Il breve racconto dell'esperienza di un'occasione persa, ovvero quando non tutto va come dovrebbe. Pubblicato sulla rivista Oasis di Luglio/Agosto 2001, nella rubrica "la redazione racconta".
Un Chiurlo maggiore là dove avrei voluto vedere lo Smeriglio...
Da lettore di riviste di natura prima, e da collaboratore adesso, so quanto può essere fuorviante l'immagine che talvolta si ha dall'esterno del lavoro di fotografo della natura, se giudicato solo attraverso le immagini pubblicate.
Immagini selezionate che danno l'idea di un lavoro di ripresa filato liscio e senza alcun intoppo. Per questo mi sorride l'idea di raccontare uno dei tanti episodi che potrebbero rientrare in un ipotetica rubrica dal titolo "l'immagine mancata", nella quale ognuno di noi avrebbe un'infinità di cose da scrivere.
Un esempio del genere è quanto accaduto durante uno dei miei viaggi nelle isole Vesterålen, Norvegia, mentre ero fermo sul ciglio di una strada, fuori dall'auto, intento a "sbinocolare".
Un falco Smeriglio attraversa il mio campo visivo, come una freccia colorata. Lo vedo posarsi su un monticello di muschio, ad una ventina di metri da me. Ci fissiamo per qualche attimo, poi sparisce zampettando dietro la vegetazione. L'involo disperato di una pispola, in un deflagrare di piume nell'aria, mi fa capire che il piccolo predatore è andato a servirsi di un pasto fresco. Dopo qualche secondo infatti emerge da dietro il muschio e si ferma sulla cima del cocuzzolo erboso con un pulcino implume che gli penzola dal becco, ancora vivo. Un altro sguardo e via, un rapido volo dietro una costa rocciosa poco distante.
Vado a cercare il nido e trovo altri tre piccoli nidiacei. Resto incerto tra la particolarità della scena, lo sconcerto per l'inevitabile crudeltà implicita in ogni predazione, e il desiderio di riprendere l'accaduto così come si è presentato davanti ai miei occhi, col rapace posato e ritto, simbolo stesso di efficienza e potere, splendido nel piumaggio ruggine e ardesia, la preda impotente e fragile che gli si agita nel becco.
Ma il programma è diverso per oggi, mi sono organizzato per seguire altri soggetti, e la scarsa elasticità mentale in quest'occasione mi gioca un brutto scherzo. Rimando il tentativo al tardo pomeriggio. Per il resto della giornata però continuo a pensarci, a prendere le misure mentali dello scatto, a riflettere sulle tecniche più adeguate, e soprattutto (cosa sempre imprudente, da un punto di vista scaramantico) a vedere già l'immagine realizzata con gli occhi della mente.

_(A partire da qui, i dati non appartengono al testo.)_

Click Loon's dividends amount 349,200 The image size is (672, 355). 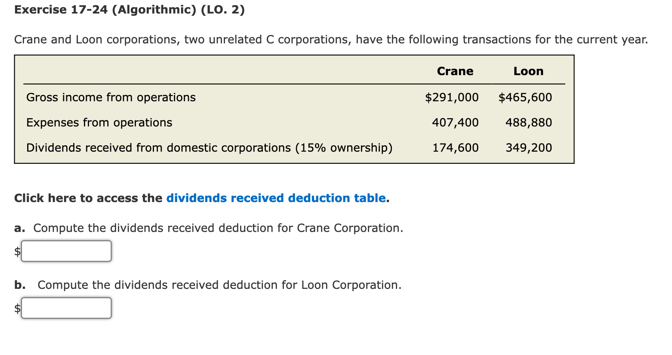pos(528,147)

Quando finalmente torno sul posto una rapida ispezione mi rivela che la dispensa è vuota: il nido è ormai completamente predato, nessuna traccia nemmeno dell'adulto. Maledico il mio scarso tempismo e al tempo stesso la voracità del piccolo falco, dimenticando per un istante che sicuramente anche lui ha dei nidiacei da sfamare. Che occasione persa, che situazione interessante, e che bel soggetto, soggetto col quale ora difficilmente posso sperare di avere un contatto così ravvicinato. Ora non ha più alcun senso tentare un appostamento, o posizionare la fotocamera con un telecomando come avevo in animo di fare. Non c'è alcuna possibilità che l'animale si faccia vedere, senza una preda a lusingarlo e con la mia ingombrante figura che cammina intorno da un quarto d'ora.
Ma la natura è sempre pronta a sorprenderti, ha sempre in serbo qualcosa che non ti aspetti, anche se in questo caso al danno aggiunge la beffa. Quando mi sono ormai voltato per tornare sulla strada, ecco infatti un veloce guizzo scuro e lo smeriglio che si posa sul luogo del misfatto, incurante dell'auto e della mia presenza a pochi passi.
Evidentemente poco convinto che la cuccagna sia finita gira intorno al nido, lo ispeziona più volte, resta perplesso, ci torna... io resto immobile, basito, colpito soprattutto dal pensiero che se avessi piazzato la fotocamera solo cinque minuti prima, contravvenendo alle più elementari regole del buon senso nel puntarla verso un nido vuoto, ormai un punto qualunque sulla sconfinata mappa della tundra, avrei scattato la foto che avevo desiderato a quello stesso falchetto che invece ora sto osservando sparire nella boscaglia.